SPU context switches are going to be super expensive, but that's allright since the entire thing is only meant to run one big honking app. at a time.

Cheers
Gubbi
 
I know some of you are dissappointed, but holy cow! 256GFLOPs?! If you consider what Sony did with the PS2 and argueably the least powerful console, think of what they will do with possibly the most powerful HW.

hmm.. could we imagine :
PS3 ----> 3 years lifespan generation ,then PS4= "Cell apu add-on kit" on it ?
 
IF they give us a GOOD compiler coding that beast can't be so bad as coding on PS2 VUs (even with VCL help..).
 
PZ said:
Hmmm... did PS3 programming just start to suck :D

I don't think so. It just means that you don't have any branch prediction. For the type of work SPUs is likely to do branch prediction probably don't do a whole lot of good any way.

Most of the time a SPU is likely to crunch vectors with a regular access/control patterns. Regular patterns -> highly predictable.

And for stuff like collision checking, traversing trees, branch prediction gives you little anyway, since the branch(es) you'll have to do in each node has zero correlation to the branches you have already taken (and branch predictors are all historical devices).

Mind you the predicate branching model is already used by PPC MPUs, which has 8 predicate registers. instead of a fused test-and-branch instruction (like you have in MIPS), it's split in test (calculate predicate) and branch (on predicate true), like this:
Code:
foo:
..
cmpeq p0,r1,r2;      // p0 = r1==r2
..
branch p0, foo        // if(p0) goto foo

Cheers
Gubbi
 
More questions: The PPE is a single issue MPU with VMX (Altivec), however having a VMX unit with 1 op / cycle throughput seems overkill when the entire MPU can only issue 1 op / cycle (it has to be fed ... and data needs to be shuffled around), any info on VMX throughput ?

Also, there were patents disclosing some kind of memory overlay mechanism for the SPUs, in turn to virtualize SPU scratchpad memory (but through software AFAICR), Panajev, didn't you dig that up? Any info on that?
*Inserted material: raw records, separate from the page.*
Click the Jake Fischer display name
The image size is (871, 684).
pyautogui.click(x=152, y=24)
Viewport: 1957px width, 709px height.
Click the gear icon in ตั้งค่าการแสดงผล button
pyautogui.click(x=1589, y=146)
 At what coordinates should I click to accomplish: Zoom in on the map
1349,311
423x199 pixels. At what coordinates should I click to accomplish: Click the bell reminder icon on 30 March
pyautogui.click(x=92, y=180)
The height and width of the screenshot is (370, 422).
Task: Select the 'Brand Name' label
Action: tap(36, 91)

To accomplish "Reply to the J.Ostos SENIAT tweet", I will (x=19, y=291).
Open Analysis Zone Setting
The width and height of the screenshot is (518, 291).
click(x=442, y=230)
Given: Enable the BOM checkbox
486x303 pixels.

To be used as a general purpose CPU, there would have to be an efficient way to allocate SPU resources and switching contexts, and swapping 8 SPU's scratchpad memory (plus all their registers) on a context switch doesn't seem like a viable way to go (>2MB of state).

Cheers
Gubbi
 
_phil_ said:
I know some of you are dissappointed, but holy cow! 256GFLOPs?! If you consider what Sony did with the PS2 and argueably the least powerful console, think of what they will do with possibly the most powerful HW.

hmm.. could we imagine :
PS3 ----> 3 years lifespan generation ,then PS4= "Cell apu add-on kit" on it ?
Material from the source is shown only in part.